My mother brain doesn't process speech pathology right now, or anything other than mothering.  Before becoming a mother, I thought I would dread this, and truth be told, occasionally I do.  In the article, James describes the clash like this:

"And then someone asks me a question, and I must summon my powers of language and logic.  My other brain revels in this sort of thing.  It loves to classify, to analyze, to approve or disapprove, and to describe the entire process in streams of words.  [...]  I open my mouth to hold forth, but mother-brain answers instead of me, and what comes out is ... very little.  Sometimes nothing."
For the past few weeks, this type of situation has plagued me.  Not that I have a bazillion colleagues or friends asking me difficult, non motherly questions, but I just find I can't think properly anymore.  Every time I try to think,  I think Ebba Ebba Ebba, like this little hum inside my head instead of real thoughts.
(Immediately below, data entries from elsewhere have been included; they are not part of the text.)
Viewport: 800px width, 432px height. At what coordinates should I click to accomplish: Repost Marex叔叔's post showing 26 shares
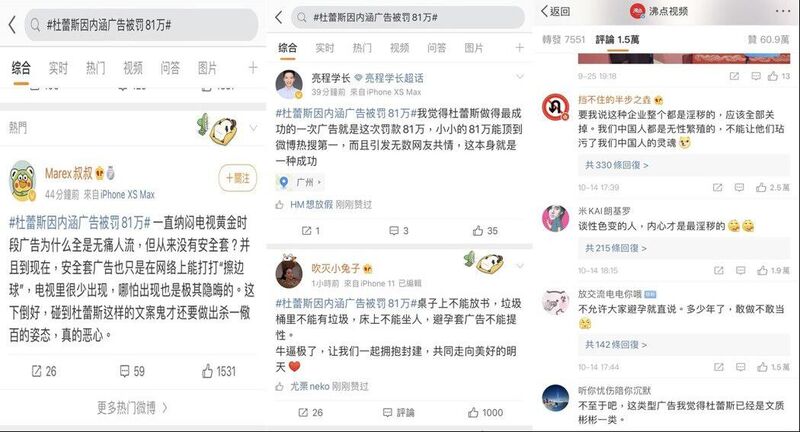point(44,371)
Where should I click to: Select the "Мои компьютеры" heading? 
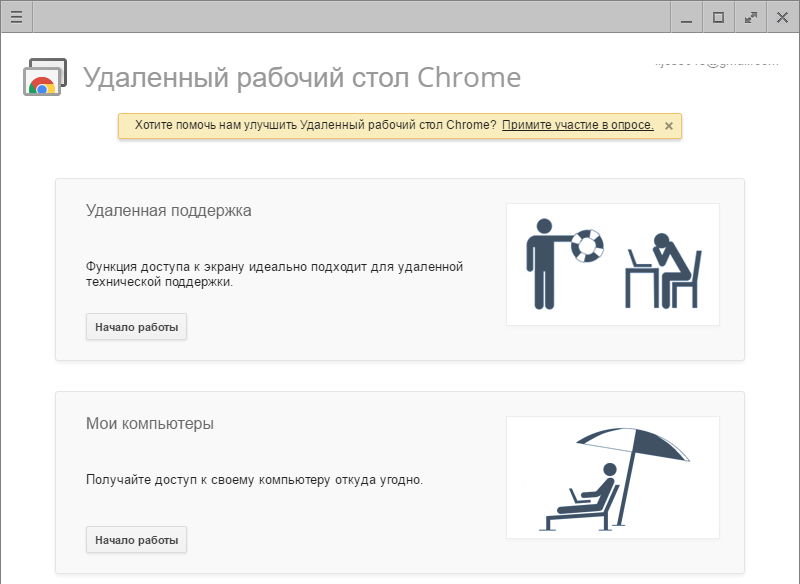pyautogui.click(x=150, y=423)
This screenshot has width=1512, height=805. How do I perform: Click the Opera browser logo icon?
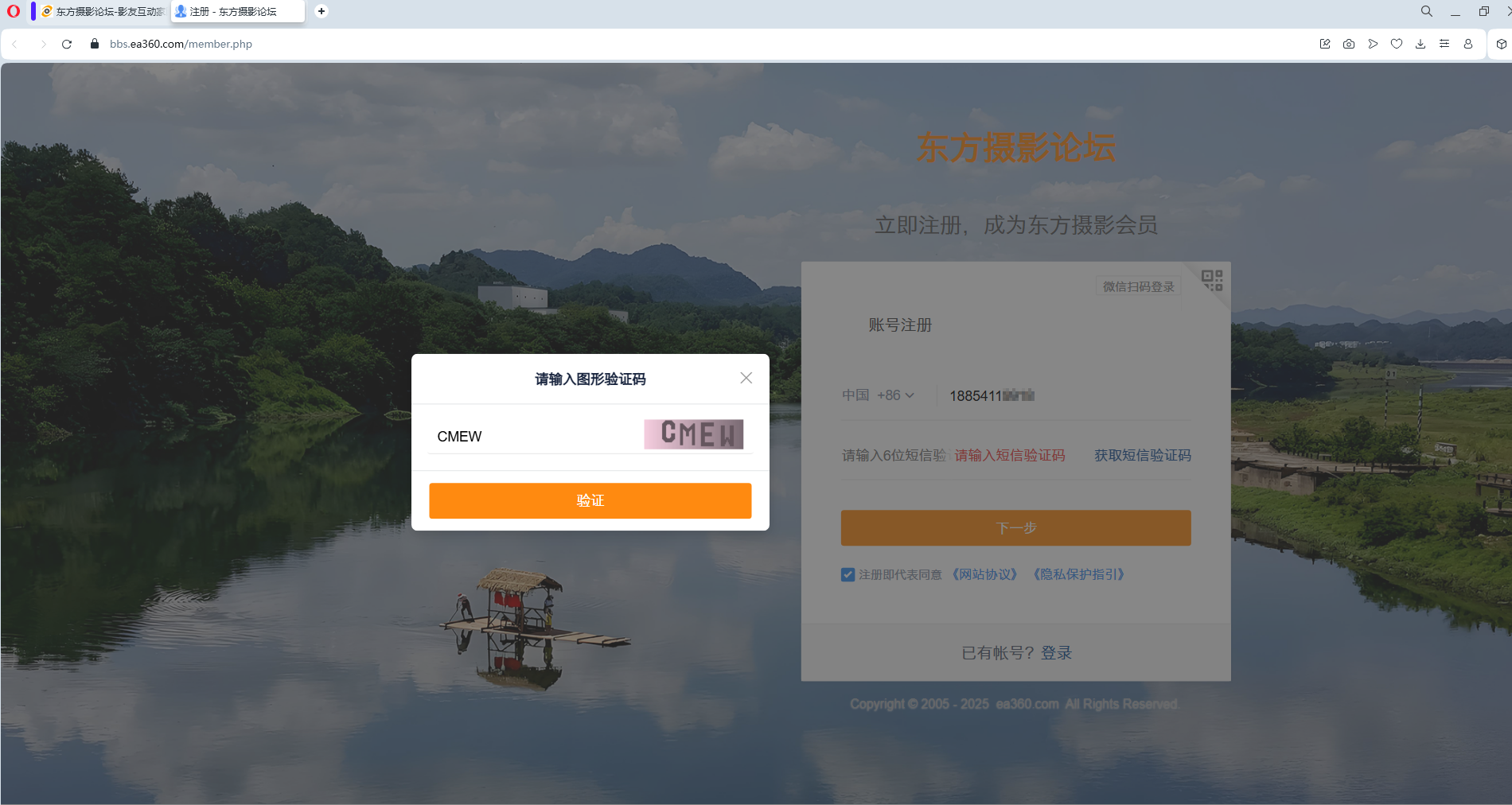coord(14,11)
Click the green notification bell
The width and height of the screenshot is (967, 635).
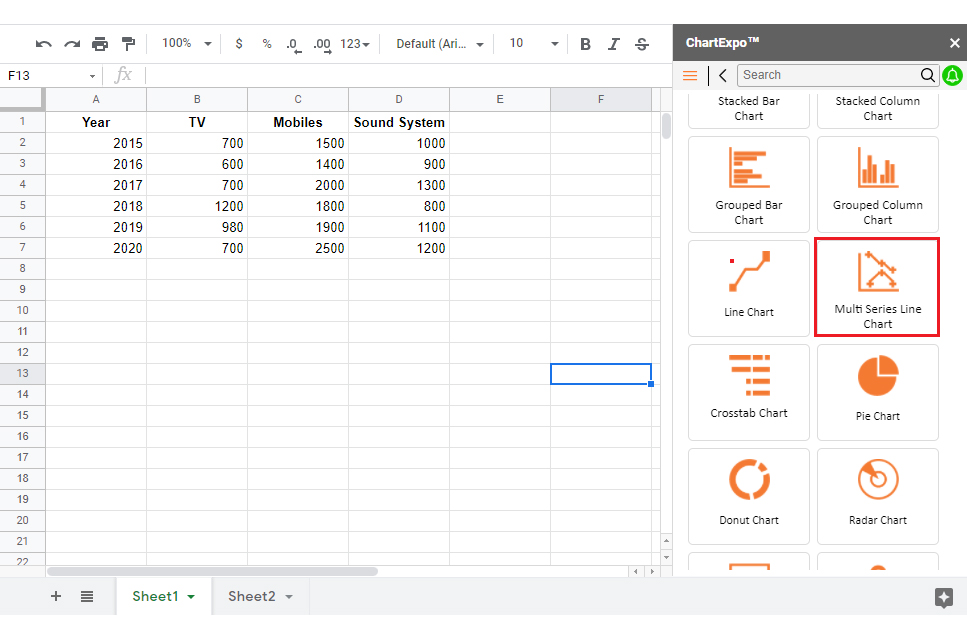(952, 75)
But, reading James' article, I realized that giving in to mother-brain is much less than traumatic and much more that magical.  Another favourite quote:

"I try to explain [motherhood], but it doesn't come out right, somehow.  It's incredible, I tell my friends, anxious to share the news.  My daughter cried, my daughter pooped, my daughter looked at me and laughed.  I hear my own words and think, is that all you have to say?
"But wait, the mother-brain protests.  Worlds within worlds unfolded in front of your eyes, universes the size of a pea appeared in your palm!  Tell them about that.  Tell them about [my daughter's] gaze, how there's nothing to compare with that."

I could keep quoting the whole blog long.  The article was amazing, really, and reminded me to be proud and happy to be a mom of such an amazing little princess.  But, that would just be boring.  Instead I'll let my mother brain take over and I'll go snuggle my little bundle right now.  Because, after all, what is more important than that?